------ Listed records
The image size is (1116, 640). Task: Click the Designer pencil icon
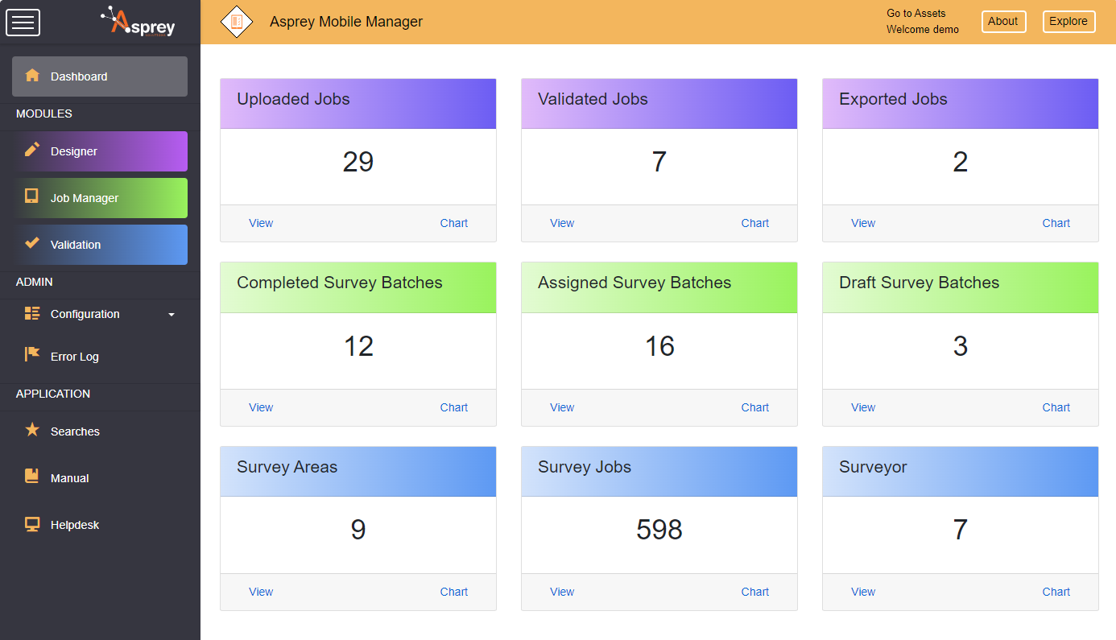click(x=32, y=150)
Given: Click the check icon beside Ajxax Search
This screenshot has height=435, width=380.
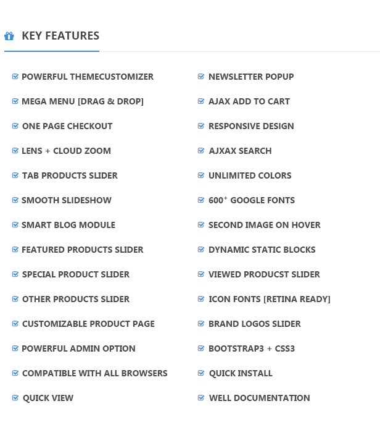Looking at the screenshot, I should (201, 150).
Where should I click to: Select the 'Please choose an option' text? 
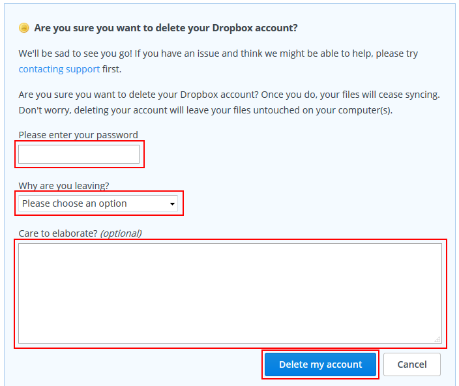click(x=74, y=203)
------------
------ Listed records
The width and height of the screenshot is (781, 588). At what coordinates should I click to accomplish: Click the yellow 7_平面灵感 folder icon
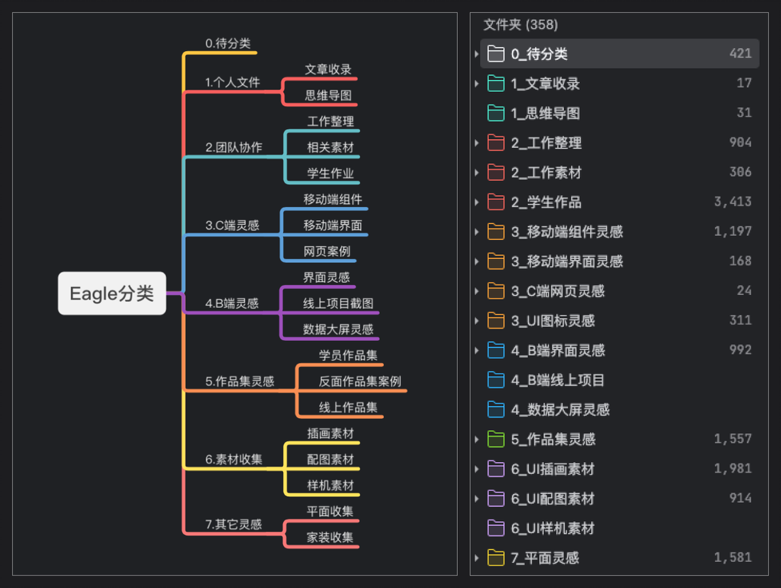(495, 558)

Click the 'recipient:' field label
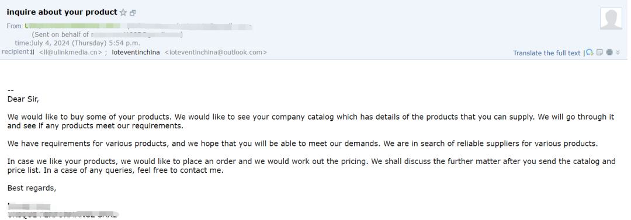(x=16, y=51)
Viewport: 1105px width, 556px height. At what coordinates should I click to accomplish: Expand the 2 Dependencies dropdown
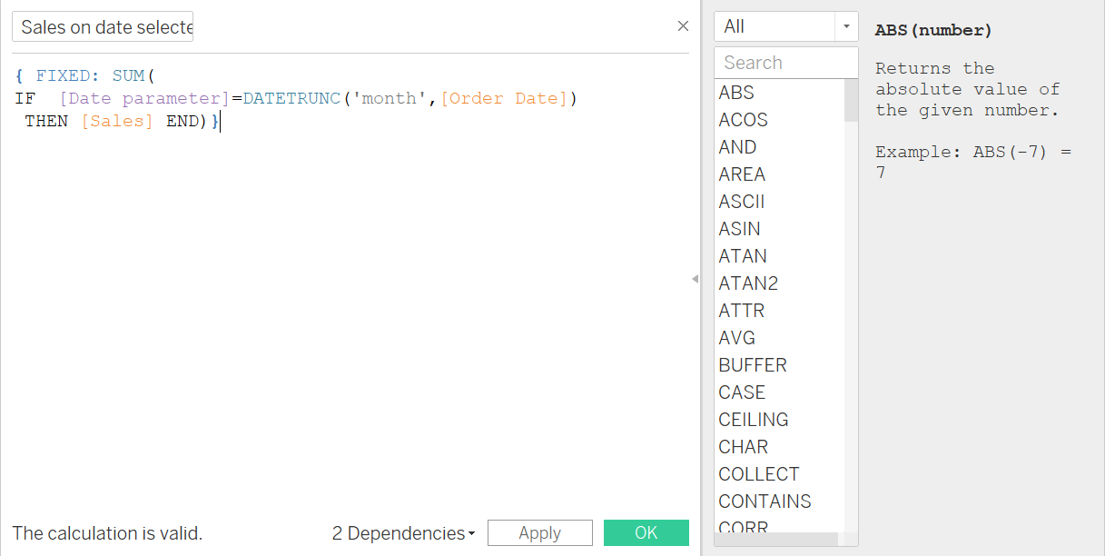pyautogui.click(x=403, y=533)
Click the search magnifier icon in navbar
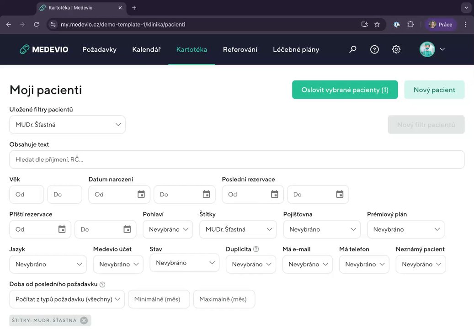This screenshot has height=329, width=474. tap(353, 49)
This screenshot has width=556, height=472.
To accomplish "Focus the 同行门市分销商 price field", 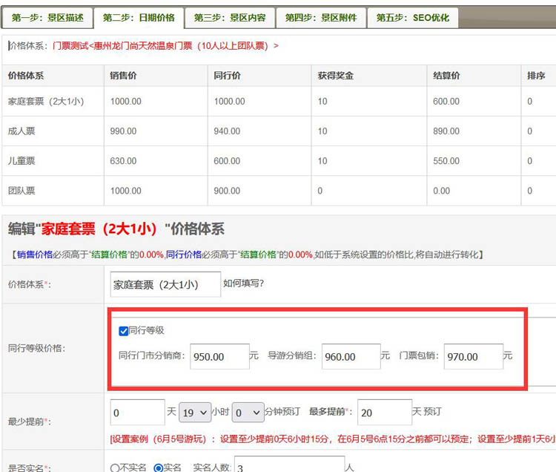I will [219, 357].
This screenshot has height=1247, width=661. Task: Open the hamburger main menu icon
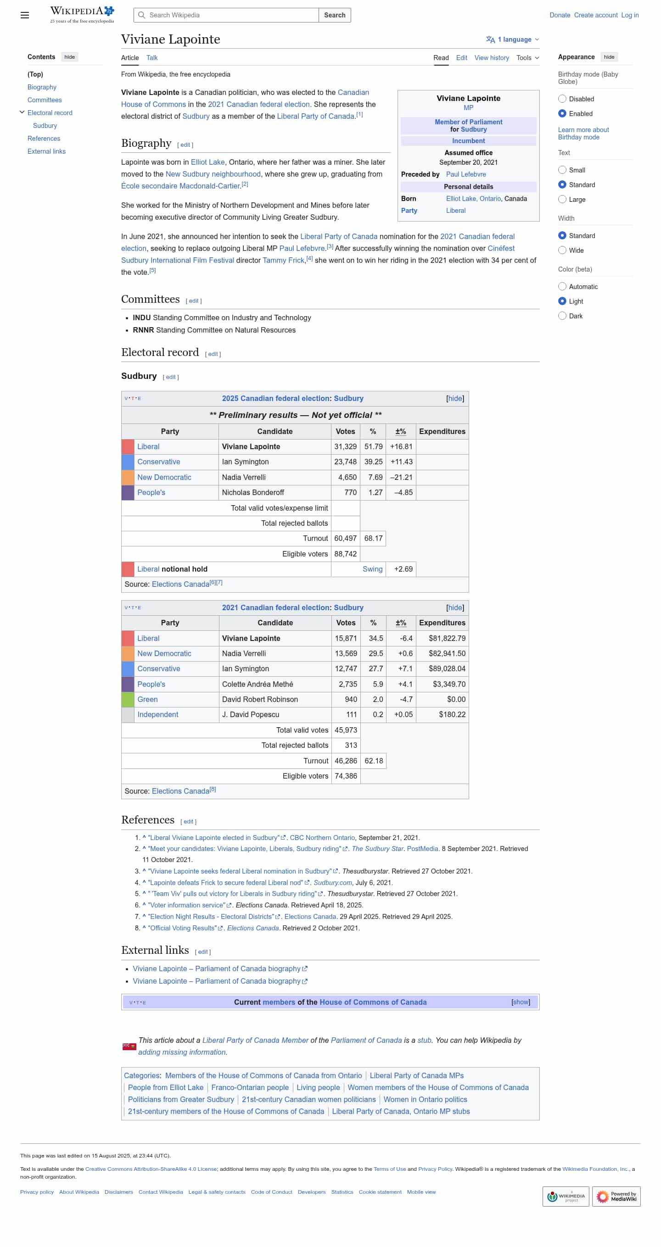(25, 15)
------------
------ Listed records
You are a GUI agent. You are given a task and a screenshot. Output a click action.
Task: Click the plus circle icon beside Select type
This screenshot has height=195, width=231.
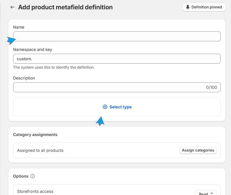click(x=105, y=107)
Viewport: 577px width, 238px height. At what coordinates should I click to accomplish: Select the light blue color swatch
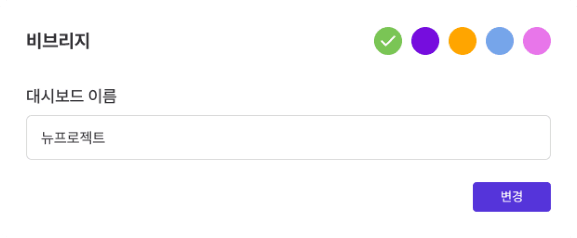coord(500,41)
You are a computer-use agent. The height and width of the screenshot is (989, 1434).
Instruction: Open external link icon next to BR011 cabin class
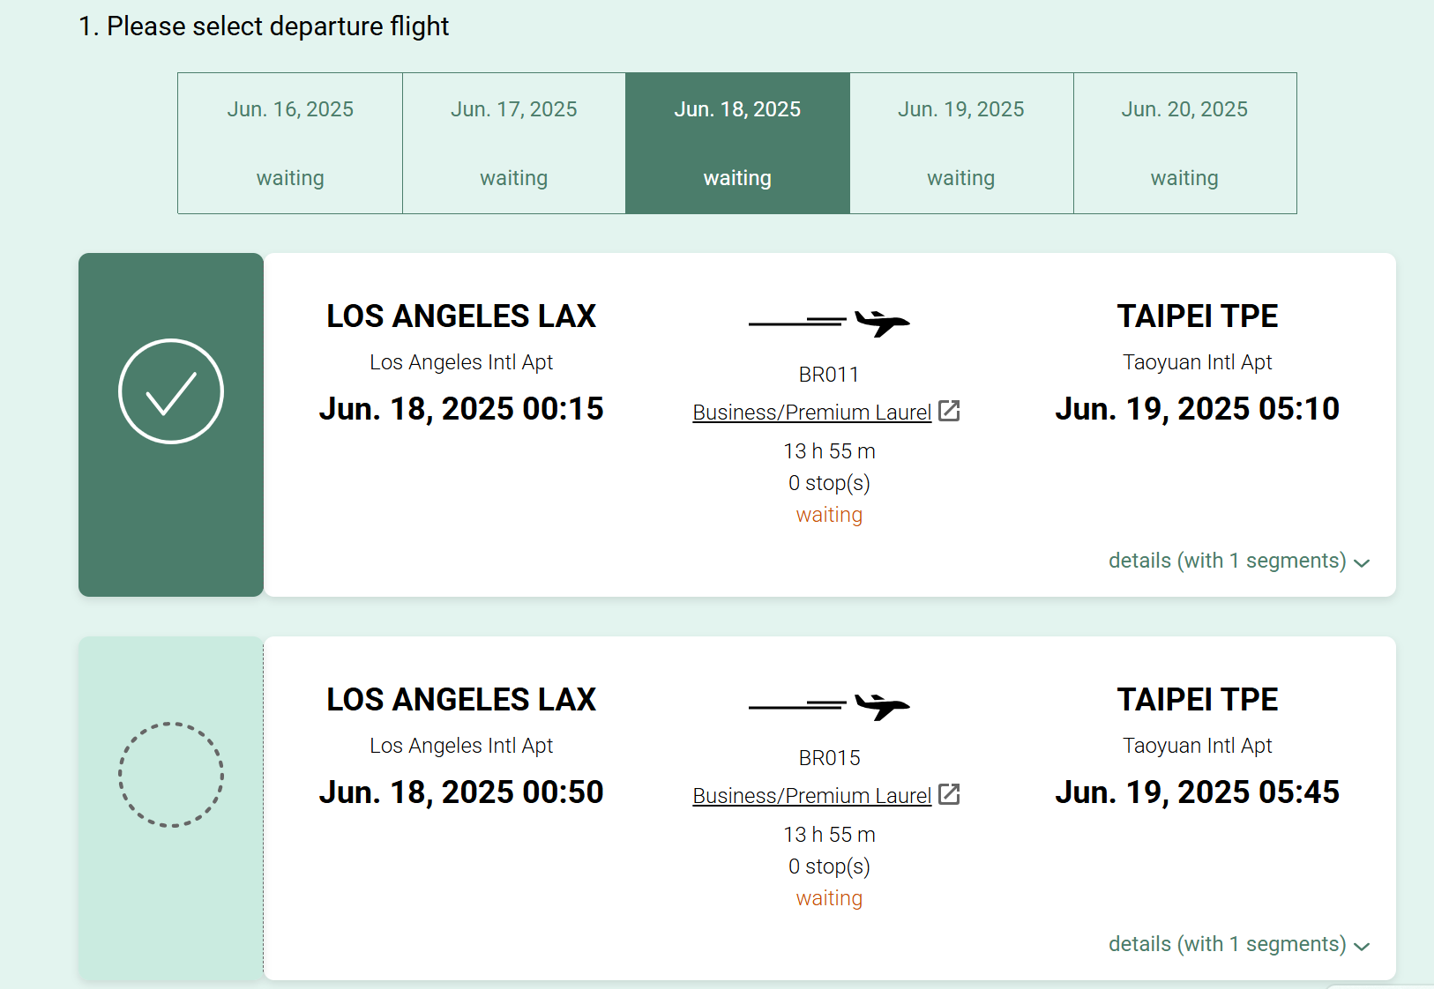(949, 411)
------------
Task: Count lines, not occurrences: report how many lines in the entries above include the word "agent", as a number alone.

Result of the task: 2